FEBRE AMARELA
ASPECTOS CLÍNICOS E EPIDEMIOLÓGICOS
Doença febril aguda, de curta duração (no máximo 12 dias) e gravidade variável. Apresenta-se como infecções subclínicas e/ou leves, até formas graves, fatais. O quadro típico tem evolução bifásica (período de infecção e de intoxicação), com início abrupto, febre alta e pulso lento em relação à temperatura (sinal de Faget), calafrios, cefaléia intensa, mialgias, prostração, náuseas e vômitos, durando cerca de 3 dias, após os quais se observa remissão da febre e melhora dos sintomas, o que pode durar algumas horas ou, no máxi-mo, 2 dias. O caso pode evoluir para cura ou para a forma grave (período de intoxicação), caracterizada pelo aumento da febre, diarréia e reaparecimento de vômitos com aspecto de borra de café, instalação de insuficiência hepática e renal. Surgem também icterícia, manifestações hemorrágicas (hematêmese, melena, epistaxe, hematúria, sangramento vestibular e da cavidade oral, entre outras), oligúria, albuminúria e prostra-ção intensa, além de comprometimento do sensório, que se expressa mediante obnubilação mental e torpor com evolução para coma. Epidemiologicamente, a doença pode se apresentar sob duas formas distintas: Febre Amarela Urbana (FAU) e Febre Amarela Silvestre (FAS), diferenciando-se uma da outra pela localização geográfica, espécie vetorial e tipo de hospedeiro.

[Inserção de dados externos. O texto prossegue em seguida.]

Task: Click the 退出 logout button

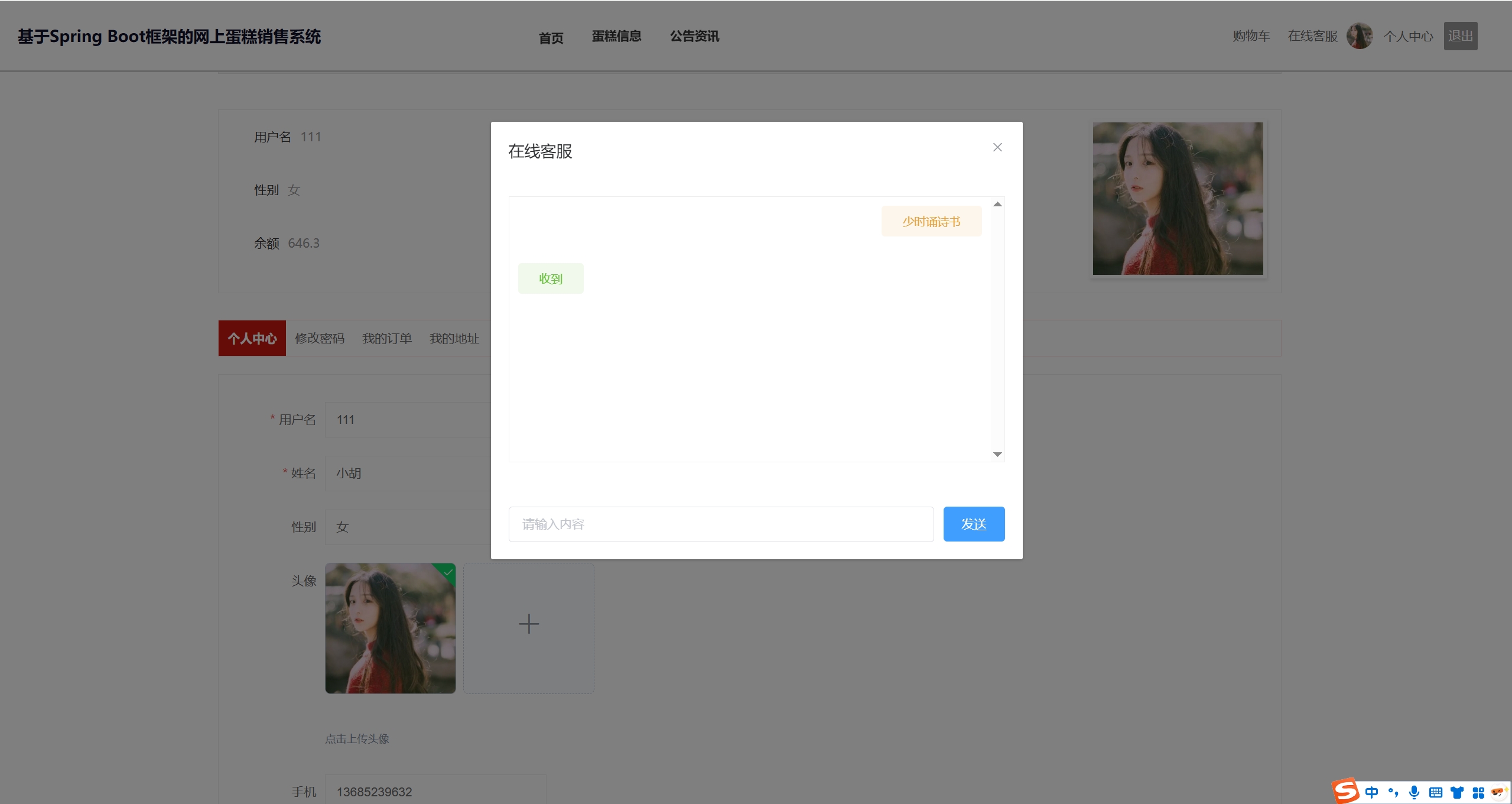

Agente etiológico - Vírus amarílico, arbovírus do gênero Flavivírus e família Flaviviridae. É um RNA vírus.

Vetores/reservatórios e hospedeiros - O principal vetor e reservatório da FAS no Brasil é o mosquito do gênero Haemagogus janthinomys; os hospedeiros naturais são os primatas não humanos (macacos). O homem não imunizado entra nesse ciclo acidentalmente. Na FAU, o mosquito Aedes aegypti é o principal vetor e reservatório e o homem, o único hospedeiro de importância epidemiológica.

Modo de transmissão - Na FAS, o ciclo de transmissão se processa entre o macaco infectado → mosquito silvestre → macaco sadio. Na FAU, a transmissão se faz através da picada do mosquito Ae. aegypti, no ciclo: homem infectado → Ae. aegypti → homem sadio.

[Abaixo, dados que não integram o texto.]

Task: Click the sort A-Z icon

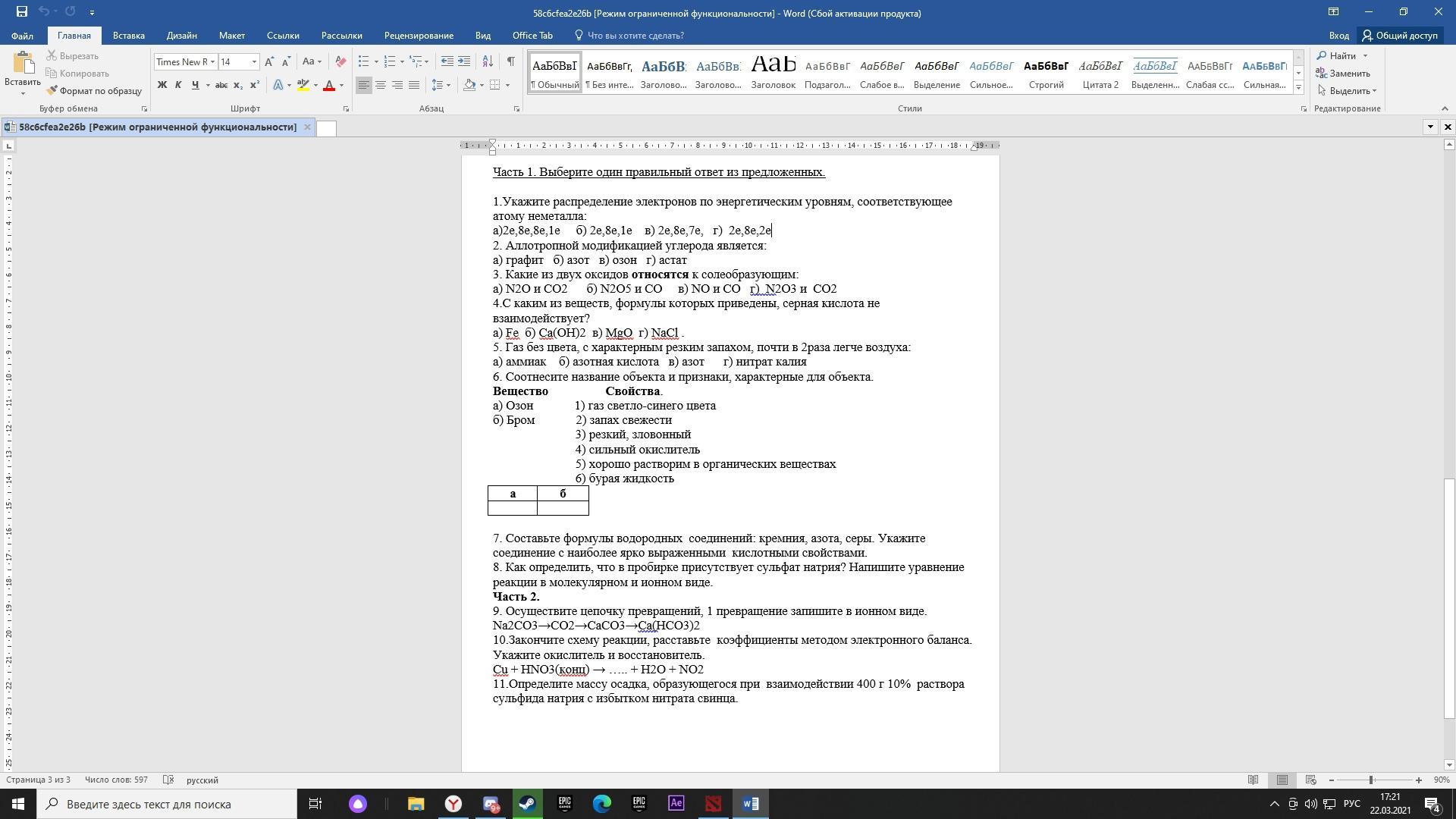Action: click(488, 61)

Período de incubação - Varia de 3 a 6 dias, após a picada do mosquito fêmea infectado.

Período de transmissibilidade - O sangue dos doentes é infectante de 24 a 48 horas antes do aparecimento dos sintomas até 3 a 5 dias após, tempo que corresponde ao período de viremia. No mosquito Ae. aegypti, o período de incubação é de 9 a 12 dias, após o que se mantém infectado por toda a vida.

Diagnóstico - É clínico, epidemiológico e laboratorial. O diagnóstico laboratorial é feito por isolamento do vírus de amostras de sangue ou de tecido hepático, por detecção de antígeno em tecido (imuno-fluorescência e imunoperoxidase) ou por sorologia. Esses últimos são métodos complementares aos primeiros e as técnicas utilizadas são:

captura de IgM (MAC-ELISA), inibição de hemaglutinação (IH), fixação do complemento (FC) e neutralização (TN). À exceção do MAC-ELISA, todos os outros testes necessitam de duas amostras pareadas de sangue, considerando-se positivos os resultados que apresentam aumento dos títulos de anticorpos de, no mínimo, 4 vezes, entre a amostra colhida no início da fase aguda comparada com a da convalescença da enfermidade (intervalo entre as coletas de 14 a 21 dias). O MAC-ELISA, na maioria dos casos, permite o diagnóstico presuntivo com uma única amostra de soro, pois é bastante sensível para detecção de IgM, dispensando o pareamento do soro. Técnicas de biologia molecular para detecção de antígenos virais e/ou ácido nucléico viral (reação em cadeia de polimerase (PCR), imunofluorescência, imuno-histoquímica e hibridização in situ), embora não utilizadas na rotina, são de grande utilidade. Há alterações das aminotransferases, que podem atingir níveis acima de 2.000 unidades/mm³, sendo a AST (TGO) mais elevada que a ALT (TGP). As bilirrubinas também se elevam nos casos graves, especialmente a fração direta, atingindo níveis acima de 10mg/mm³.

Diagnóstico diferencial - As formas leves e moderadas se confundem com outras viroses, por isso são de difícil diagnóstico, necessitando-se da história epidemiológica para a sua identificação. As formas graves clássicas ou fulminantes devem ser diferenciadas das hepatites graves fulminantes, leptospiro-se, malária por Plasmodium falciparum, febre hemorrágica do dengue e septicemias.